顾湘一时半会没有理解这其中有什么联系,脸上出现了惑然。
施琳慢慢地解释起了自己的猜测。
“听说容朝衡回来了,从夫人房里出来的时候还带着伤。”
顾湘睁大了眼,“容朝衡也回来了?”
施琳:“对,所以我觉得这两件事一定存在某种联系,不然为什么容朝衡才离开夫人房间不久,就又被席长河找了麻烦?”
顾湘急忙问,“席长河又怎么容朝衡了?”
“你这么激动干嘛。”施琳盯了顾湘一眼,“席长河去找容朝衡麻烦的时候,惊动了不少人,所以被人拉住了,没折腾个什么出来,但是这事被夫人知道了,夫人好像很生气,毕竟这事情要是被大老爷知道了,肯定生气。说个不好听的,在这些人眼里,利益永远比亲情重,他们在乎的是集团得声誉和股票,家里面要是出了什么丑闻,那还得了。”
顾湘闻言,在心里浅浅叹了口气。
容青山可是年度小说里出了名的渣爹。
在他的眼里,容朝衡只是其中一个身上流着他血脉的人。
而且还是最耻辱的那个存在——
没有强大的母族,也没有优秀的能力,还长得像只怪物。
是个任何价值,还是个摆脱不了的麻烦。
可话说回来,无论他再怎么打心眼里嫌弃容朝衡,容青山终归是大家族的家主,为了集团,他需要顾及在外人面前的风度。
以至于容朝衡在年少时期,被容青山伪装的仁慈父亲形象骗得心甘情愿接受了容家的奴役和嫌恶。作为一个丑闻,老老实实地被藏在容家的泥潭深处。分明具备玉石俱焚的能力,却也安安生生没给容家声誉造成任何麻烦。

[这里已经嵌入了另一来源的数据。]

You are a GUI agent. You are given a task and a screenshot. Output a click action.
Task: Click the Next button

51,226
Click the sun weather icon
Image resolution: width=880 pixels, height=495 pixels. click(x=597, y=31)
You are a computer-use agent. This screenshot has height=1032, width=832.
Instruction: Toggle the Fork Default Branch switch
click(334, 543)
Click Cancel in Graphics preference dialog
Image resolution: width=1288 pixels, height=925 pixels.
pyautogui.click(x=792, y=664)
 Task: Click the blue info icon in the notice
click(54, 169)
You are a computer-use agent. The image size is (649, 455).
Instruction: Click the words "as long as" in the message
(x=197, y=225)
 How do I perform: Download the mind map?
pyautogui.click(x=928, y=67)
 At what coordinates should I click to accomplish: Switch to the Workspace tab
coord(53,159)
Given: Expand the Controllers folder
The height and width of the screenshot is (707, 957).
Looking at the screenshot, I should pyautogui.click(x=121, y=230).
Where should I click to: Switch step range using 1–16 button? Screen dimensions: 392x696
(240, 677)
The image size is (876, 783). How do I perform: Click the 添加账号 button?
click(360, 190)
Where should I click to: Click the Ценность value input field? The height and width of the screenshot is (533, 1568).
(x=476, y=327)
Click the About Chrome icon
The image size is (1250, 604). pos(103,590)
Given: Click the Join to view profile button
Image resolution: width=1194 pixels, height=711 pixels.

顾湘当时读到容青山真面目揭露时,也是义愤填膺到不行。
原以为东方兰对男主已经够坏了,没想到容青山有过之而无不及。
相较而言,东方兰的恨还有个缘由,不幸婚礼下的女人尚有几分可怜之处,但这容青山自己犯下的孽债,却还如此轻描淡写推给旁人,心安理得地看着别人因自己的错误备受折磨,而自己装聋作哑,享受着荣华富贵。
因为对容青山的印象极差,所以当老太爷寿辰当日,第一次真正意义见到这位一家之主时,在管家堆里的顾湘就远远抛去了一个眼刀。
容青山看上去很年轻,脸上没有岁月的痕迹,只有阅历沉淀下的成熟和贵气。一身挺括西装穿在身上,更是玉树临风,挺拔如松。与周围好友攀谈之际,举手投足都是教养和从容。
不得不说,作为本书里绝世大渣男,容青山确实有一副得天独厚的好皮囊。即便是现在,也足以能够迷得女人七荤八素,再诞生几个孽债。